何百年も受け継いできた、文化そのものなのだ。



俺はここで箱を守り死んだエルフたちに、

想いを馳せる。

どれだけ無念だったことだろう。


俺たちの間に沈黙が走る。


押し黙る俺にカナデが声を掛けた。



「さて、どうしようか?ここに来たのは良いが、ごらんの通りもぬけの殻さ」


「そうだな。
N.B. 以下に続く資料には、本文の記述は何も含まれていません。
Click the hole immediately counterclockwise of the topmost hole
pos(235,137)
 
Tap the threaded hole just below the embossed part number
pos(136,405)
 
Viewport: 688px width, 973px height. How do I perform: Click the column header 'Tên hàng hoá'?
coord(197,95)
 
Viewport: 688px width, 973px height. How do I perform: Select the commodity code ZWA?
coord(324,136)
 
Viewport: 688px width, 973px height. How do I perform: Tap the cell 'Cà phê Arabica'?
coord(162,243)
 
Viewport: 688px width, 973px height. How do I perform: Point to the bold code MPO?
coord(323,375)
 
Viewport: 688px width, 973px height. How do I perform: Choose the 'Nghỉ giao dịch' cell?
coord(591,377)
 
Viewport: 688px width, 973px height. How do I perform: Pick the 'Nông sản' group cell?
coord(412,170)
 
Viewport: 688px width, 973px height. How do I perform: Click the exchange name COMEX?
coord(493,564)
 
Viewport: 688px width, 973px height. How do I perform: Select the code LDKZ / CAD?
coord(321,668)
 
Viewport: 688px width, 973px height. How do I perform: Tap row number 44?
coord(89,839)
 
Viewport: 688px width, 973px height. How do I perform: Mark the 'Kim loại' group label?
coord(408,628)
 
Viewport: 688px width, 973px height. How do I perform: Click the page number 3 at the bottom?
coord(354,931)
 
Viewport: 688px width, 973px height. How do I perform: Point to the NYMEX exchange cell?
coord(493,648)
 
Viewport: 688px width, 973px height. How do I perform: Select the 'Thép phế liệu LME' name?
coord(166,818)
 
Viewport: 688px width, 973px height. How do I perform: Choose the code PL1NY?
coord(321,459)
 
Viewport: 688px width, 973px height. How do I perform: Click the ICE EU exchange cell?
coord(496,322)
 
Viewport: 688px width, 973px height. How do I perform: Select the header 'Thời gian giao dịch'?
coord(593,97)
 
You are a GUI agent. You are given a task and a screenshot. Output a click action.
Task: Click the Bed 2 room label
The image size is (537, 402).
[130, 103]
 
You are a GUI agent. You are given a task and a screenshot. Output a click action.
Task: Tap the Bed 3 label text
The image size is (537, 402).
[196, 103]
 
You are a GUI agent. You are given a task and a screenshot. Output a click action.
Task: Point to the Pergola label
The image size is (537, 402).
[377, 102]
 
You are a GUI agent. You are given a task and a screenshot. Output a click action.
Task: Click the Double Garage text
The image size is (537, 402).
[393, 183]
もう少しここを回ってから――――」


振り向き俺は言葉を止める。


「どうしたんだいグレイ?幽霊でも見た様な顔をし・・・て」


俺の視線を追う様に振り向いたカナデ。

彼女もまた俺と同じように言葉を失う。



何故ならばそこには、

この空虚な遺跡には到底似つかわしくないような存在がいた。



小さな子供。

正確には幼児ともいえる年齢の、

小さな男の子。


彼は今にも泣きだしそうな不安そうな顔で、

俺の顔を見て立っていた。


俺は彼を見た事がある。

南の大陸に来てから、

夢の中で、何度も。



「・・・ゼメウス?」



俺は呟くように彼の名を呼ぶ。

するとどうだろう、


彼は一瞬、何かに驚いたような顔をした後、

覚束ない足取りで俺の方に駆けてきた。


「あぶないっ!」


よちよちと走るゼメウスを、

抱き止める様に手を広げる。


ゼメウスはそんな俺の胸の中に前のめりに飛び込んできた。

そして――――



「ああああああああん!!!!」


泣き出した。


赤子の鳴き声烈火の如くとはこのことだ。



俺は思わずゼメウスを抱いたまま立ち上がり、

身体を揺らしながら彼の背中を叩く。



「よ、よしよし・・・いい子だから、いい子だから・・・」


何度も何度も背中をさすってやる。


俺が必死に宥めていると、

ゼメウスは次第に落ち着いてきたようで、

徐々に泣き止んできた。


その小さな手は俺の服を掴んで離さない。



「ひっく・・ひっく・・・」


未だに瞳が潤んではいるが、

なんとか泣き叫ぶ状態からは復帰できたようだ。

良かった。


その様子を黙って見ていたカナデがようやく口を開く。



「・・・グ、グレイ・・・私には何が何だか・・・そ、その子は一体なんなんだ。どこから現れた?」


狼狽している様子のカナデ。

だが俺は彼女の問いに対して、

いかなる回答も持ち合わせていなかった。



「・・・お、俺にも分からない」



俺の胸の中できょとんとするゼメウス?を抱きしめ、

俺とカナデはただ茫然と宝物庫の中で立ち尽くしていた。